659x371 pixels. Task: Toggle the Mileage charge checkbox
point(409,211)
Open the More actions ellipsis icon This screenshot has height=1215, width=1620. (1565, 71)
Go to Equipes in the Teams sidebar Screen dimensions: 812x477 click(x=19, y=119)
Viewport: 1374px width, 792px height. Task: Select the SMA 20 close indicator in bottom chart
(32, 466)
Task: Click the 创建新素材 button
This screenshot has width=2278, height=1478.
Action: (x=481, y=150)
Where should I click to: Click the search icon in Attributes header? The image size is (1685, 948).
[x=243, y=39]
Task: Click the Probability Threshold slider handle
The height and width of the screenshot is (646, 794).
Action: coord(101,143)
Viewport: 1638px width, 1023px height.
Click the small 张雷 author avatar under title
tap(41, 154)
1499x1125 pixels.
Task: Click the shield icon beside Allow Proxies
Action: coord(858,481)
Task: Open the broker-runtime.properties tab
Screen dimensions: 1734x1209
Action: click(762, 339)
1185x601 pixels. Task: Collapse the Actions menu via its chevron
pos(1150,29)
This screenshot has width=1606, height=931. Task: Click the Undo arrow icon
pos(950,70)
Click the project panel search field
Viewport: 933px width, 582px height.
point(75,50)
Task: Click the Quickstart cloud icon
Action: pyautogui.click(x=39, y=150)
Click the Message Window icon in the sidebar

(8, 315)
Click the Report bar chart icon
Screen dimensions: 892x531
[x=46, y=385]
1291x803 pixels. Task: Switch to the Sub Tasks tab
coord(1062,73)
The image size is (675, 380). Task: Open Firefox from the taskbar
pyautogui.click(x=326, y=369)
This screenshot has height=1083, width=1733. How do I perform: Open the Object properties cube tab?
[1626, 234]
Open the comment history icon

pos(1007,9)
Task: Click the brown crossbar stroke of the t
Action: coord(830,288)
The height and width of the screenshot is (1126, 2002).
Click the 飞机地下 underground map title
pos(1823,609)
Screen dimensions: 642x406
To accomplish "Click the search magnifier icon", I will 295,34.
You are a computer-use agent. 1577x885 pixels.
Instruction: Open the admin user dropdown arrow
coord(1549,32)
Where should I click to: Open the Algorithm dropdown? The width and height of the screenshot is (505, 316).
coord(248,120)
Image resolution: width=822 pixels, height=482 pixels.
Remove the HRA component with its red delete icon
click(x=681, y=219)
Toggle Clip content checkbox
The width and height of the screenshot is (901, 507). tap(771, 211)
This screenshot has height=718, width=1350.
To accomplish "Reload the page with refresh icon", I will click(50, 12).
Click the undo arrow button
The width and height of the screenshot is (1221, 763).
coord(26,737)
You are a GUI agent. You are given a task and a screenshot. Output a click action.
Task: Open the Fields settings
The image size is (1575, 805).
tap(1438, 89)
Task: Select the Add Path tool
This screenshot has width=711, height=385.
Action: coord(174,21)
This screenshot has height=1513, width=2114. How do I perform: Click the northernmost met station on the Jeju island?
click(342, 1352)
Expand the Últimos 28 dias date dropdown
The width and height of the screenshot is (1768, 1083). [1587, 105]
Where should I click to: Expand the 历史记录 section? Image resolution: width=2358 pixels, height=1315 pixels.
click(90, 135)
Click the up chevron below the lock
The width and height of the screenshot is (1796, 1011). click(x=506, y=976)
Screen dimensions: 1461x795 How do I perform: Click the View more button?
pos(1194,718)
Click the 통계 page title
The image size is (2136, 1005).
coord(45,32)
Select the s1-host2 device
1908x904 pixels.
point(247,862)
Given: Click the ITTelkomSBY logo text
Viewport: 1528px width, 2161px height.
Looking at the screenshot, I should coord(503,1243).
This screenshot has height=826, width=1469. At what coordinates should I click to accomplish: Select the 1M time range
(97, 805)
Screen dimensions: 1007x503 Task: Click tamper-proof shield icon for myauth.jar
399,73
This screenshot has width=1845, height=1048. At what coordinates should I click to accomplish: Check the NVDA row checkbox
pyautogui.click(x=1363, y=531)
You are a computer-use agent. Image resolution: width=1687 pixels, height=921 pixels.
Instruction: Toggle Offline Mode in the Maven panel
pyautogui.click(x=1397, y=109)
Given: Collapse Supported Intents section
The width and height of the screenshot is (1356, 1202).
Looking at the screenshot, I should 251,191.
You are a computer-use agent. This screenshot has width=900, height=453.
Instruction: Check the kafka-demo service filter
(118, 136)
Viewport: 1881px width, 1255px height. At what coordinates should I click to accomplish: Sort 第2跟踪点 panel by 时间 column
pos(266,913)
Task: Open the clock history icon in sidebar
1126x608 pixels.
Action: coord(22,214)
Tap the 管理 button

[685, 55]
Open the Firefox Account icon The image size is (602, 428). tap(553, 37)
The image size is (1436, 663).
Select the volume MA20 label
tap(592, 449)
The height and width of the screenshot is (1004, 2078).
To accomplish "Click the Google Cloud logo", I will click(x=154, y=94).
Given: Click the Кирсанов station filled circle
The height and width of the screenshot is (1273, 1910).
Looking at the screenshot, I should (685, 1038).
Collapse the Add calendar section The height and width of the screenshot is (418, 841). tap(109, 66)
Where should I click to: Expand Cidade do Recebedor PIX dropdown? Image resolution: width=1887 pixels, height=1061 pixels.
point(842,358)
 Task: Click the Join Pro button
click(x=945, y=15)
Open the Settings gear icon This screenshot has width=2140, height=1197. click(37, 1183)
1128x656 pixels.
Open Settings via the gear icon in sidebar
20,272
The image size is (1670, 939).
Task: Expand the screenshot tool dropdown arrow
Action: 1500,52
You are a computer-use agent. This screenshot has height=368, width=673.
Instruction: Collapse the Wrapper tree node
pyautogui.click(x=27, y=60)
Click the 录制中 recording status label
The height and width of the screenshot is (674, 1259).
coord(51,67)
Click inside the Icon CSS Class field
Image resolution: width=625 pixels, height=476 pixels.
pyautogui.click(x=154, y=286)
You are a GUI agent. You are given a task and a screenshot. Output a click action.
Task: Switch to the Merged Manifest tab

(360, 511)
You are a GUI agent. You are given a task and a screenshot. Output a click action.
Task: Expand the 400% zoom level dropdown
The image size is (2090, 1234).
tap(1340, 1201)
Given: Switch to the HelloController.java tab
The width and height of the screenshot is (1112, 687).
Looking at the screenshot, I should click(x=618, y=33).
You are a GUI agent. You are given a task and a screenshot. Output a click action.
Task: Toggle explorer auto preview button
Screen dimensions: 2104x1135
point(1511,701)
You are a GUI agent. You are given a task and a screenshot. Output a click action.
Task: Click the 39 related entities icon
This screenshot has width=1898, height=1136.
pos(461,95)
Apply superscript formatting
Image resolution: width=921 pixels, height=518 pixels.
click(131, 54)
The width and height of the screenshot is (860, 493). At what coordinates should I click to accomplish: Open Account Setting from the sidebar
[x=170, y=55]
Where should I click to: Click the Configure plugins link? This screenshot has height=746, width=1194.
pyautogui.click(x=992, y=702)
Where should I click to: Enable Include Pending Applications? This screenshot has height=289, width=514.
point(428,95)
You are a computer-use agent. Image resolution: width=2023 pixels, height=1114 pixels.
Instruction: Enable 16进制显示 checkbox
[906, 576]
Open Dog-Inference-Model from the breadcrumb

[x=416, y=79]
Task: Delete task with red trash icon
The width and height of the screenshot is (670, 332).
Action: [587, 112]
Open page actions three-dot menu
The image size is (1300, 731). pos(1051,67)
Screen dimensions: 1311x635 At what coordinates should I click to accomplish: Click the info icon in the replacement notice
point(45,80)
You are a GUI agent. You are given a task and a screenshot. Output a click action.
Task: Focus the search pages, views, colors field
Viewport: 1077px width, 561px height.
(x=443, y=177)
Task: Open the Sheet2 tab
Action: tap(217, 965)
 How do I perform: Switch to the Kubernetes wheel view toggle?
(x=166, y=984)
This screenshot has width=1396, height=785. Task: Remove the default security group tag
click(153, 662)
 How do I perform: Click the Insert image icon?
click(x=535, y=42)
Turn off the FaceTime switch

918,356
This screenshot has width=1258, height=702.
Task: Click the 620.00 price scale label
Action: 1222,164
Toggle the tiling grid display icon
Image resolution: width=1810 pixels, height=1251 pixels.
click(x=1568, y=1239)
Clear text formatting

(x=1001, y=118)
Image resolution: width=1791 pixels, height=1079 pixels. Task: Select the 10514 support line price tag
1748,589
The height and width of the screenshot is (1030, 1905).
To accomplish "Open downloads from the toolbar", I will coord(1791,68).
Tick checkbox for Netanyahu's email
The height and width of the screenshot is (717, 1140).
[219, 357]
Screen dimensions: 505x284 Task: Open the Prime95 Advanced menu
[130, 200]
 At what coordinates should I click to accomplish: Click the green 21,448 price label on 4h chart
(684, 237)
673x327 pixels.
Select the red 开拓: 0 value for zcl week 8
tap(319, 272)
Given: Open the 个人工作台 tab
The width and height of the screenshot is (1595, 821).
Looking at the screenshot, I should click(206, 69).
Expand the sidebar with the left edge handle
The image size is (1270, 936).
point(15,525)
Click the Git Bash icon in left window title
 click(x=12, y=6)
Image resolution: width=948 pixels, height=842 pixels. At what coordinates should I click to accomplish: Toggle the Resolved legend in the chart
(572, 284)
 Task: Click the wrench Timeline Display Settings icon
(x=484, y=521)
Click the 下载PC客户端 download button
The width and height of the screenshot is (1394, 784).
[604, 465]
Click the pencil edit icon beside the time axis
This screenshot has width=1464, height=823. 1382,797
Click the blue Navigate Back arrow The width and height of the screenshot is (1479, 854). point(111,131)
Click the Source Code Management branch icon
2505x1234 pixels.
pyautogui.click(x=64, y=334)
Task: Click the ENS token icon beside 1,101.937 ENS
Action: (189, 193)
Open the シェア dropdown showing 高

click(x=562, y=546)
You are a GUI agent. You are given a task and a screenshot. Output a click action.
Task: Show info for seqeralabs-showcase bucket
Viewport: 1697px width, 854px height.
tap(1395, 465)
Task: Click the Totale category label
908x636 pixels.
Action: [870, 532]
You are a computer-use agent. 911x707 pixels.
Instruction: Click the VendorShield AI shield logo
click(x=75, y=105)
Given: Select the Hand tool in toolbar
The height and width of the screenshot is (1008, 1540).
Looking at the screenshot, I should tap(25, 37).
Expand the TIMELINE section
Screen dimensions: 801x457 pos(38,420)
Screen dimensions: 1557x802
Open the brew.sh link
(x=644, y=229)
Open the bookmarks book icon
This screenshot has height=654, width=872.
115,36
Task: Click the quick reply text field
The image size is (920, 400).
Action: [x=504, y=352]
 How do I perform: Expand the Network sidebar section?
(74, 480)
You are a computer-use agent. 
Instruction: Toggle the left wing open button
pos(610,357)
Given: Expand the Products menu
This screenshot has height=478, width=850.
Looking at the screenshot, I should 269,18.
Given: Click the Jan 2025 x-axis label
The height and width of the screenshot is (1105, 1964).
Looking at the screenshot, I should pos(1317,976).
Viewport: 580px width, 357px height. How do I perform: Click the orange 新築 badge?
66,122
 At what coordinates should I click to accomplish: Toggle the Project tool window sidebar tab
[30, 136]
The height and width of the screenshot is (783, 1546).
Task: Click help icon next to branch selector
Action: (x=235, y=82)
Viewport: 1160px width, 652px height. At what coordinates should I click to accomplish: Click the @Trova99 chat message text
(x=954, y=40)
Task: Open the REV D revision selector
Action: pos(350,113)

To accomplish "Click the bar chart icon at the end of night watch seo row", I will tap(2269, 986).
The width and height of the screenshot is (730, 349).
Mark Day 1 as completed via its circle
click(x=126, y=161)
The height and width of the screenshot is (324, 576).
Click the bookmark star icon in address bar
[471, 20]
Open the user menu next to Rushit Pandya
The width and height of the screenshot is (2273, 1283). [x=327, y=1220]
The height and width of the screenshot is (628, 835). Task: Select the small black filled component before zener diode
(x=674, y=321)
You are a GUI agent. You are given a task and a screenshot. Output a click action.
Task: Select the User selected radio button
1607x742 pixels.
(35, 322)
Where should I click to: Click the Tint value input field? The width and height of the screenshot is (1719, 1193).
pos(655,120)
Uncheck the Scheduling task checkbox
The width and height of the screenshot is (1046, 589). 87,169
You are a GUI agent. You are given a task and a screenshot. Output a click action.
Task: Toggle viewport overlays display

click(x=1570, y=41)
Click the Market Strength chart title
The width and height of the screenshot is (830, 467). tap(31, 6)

GOAL OF THE EXERCISE: In the listing above, find the line holding "You are a computer-use agent. 1577x885" and the line holding "Image resolution: width=822", then output those two lines and every line between them exactly.

ANSWER SECTION:
You are a computer-use agent. 1577x885 pixels.
Instruction: Open the admin user dropdown arrow
coord(1549,32)
Where should I click to: Open the Algorithm dropdown? The width and height of the screenshot is (505, 316).
coord(248,120)
Image resolution: width=822 pixels, height=482 pixels.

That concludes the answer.